China, which has been storming ahead dramatically over the past decade, has one glaring Achilles heel: football.

It claims to have invented the game, way back in the Han dynasty (206BC to 220 AD), when men and women in long robes first began kicking a stitched leather ball around. Today the modern version has more fans in China – one-quarter of its 1.3 billion population follow the game – than in any other country in the world.

Yet the national team is languishing in the sport's deepest basement, 97th out of 100 Fifa teams, with minnows like Zambia and Malawi outplaying it. During its only World Cup finals appearance, in 2002, it lost all three games without scoring a goal. Players are stampeding for the exit, too: the number of registered male players has collapsed from 650,000 15 years ago to 50,000 in 2008.

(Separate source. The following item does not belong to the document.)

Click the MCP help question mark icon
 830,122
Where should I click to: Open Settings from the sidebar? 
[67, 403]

Now the nation's most powerful men, President Hu Jintao and Vice-President Xi Jinping, have highlighted the ugly truth behind the country's approach to the beautiful game – and the state-controlled media is echoing them.

"China's football is critically ill," the state Xinhua news agency admits. "The roots must be pulled up along with the grass." Nan Yong, the vice-president of the Chinese Football Association, said: "If match-fixing and gambling remain rampant as now, Chinese soccer will be dead."

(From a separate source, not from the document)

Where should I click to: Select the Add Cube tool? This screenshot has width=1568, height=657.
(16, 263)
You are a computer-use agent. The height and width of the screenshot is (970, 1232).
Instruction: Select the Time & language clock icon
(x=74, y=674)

This frank admission of the problem comes as the authorities begin a high-profile clean-up operation, focusing on a crackdown on gambling rings. An earlier attempt to cleanse the sport resulted in the dismissal of a single referee. This time the authorities insist they will do better. "In [football's] abyss," Xinhua said dramatically, "the law enforcers finally unleashed their lightning strength."

All gambling is illegal in China, and the dragnet has so far caught a number of former top players and officials who are suspected of "manipulating domestic soccer matches through commercial bribery". The poverty of the Chinese game, which has none of the satellite TV riches of European leagues, makes it fatally susceptible to bribery by criminal gangs involved in illegal gambling on results.

Last month, police detained four former club officials who have been accused of fixing matches since 2006 and betting on foreign websites. The suspects were from clubs ranging from the top-flight Super League (CSL) to the First Division, as well as from local leagues.

Central to the investigation was Wang Xin, a former player from Liaoning, who had previously fled Singapore where he was linked to match-rigging. The police say he colluded with managers from other clubs to change results and had fixed several First Division league matches since 2006, receiving 200,000 yuan from Guangzhou's deputy manager, Yang Xu, to fix a game.

Yang himself has admitted his role. "There have been secret rules in Chinese soccer," he confessed. "I thought since everything was doing it [bribing and fixing matches], we would suffer for our honesty if we didn't follow the practice. I know it was wrong, but I thought we could get away with it."

Yang Xu is accused of giving a bribe to the manager of a team called Shanxi Wellsend's to ensure Guangzhou won – which they duly did, by five goals to one. The Shanxi manager is alleged to have bet on his team losing with an overseas football gambling syndicate which may have put up the money for the original bribe.

China's legendary performance in the Olympics makes its poor standards of football look even worse, and ordinary fans are frustrated.

"I used to watch Chinese football games, even in my twenties," said Xiaoxiao, 26, from Shandong province. "But the games were boring and the teams didn't play well. I'm pessimistic."

Meng Xiajie, a 29-year-old teacher from Beijing, and a Manchester United fan, said: "A long time ago, I used to watch the national team or Beijing Guoan. But they have so many problems. I feel sometimes Chinese football is hopeless. But still in my heart I hope one day we will have great Chinese players."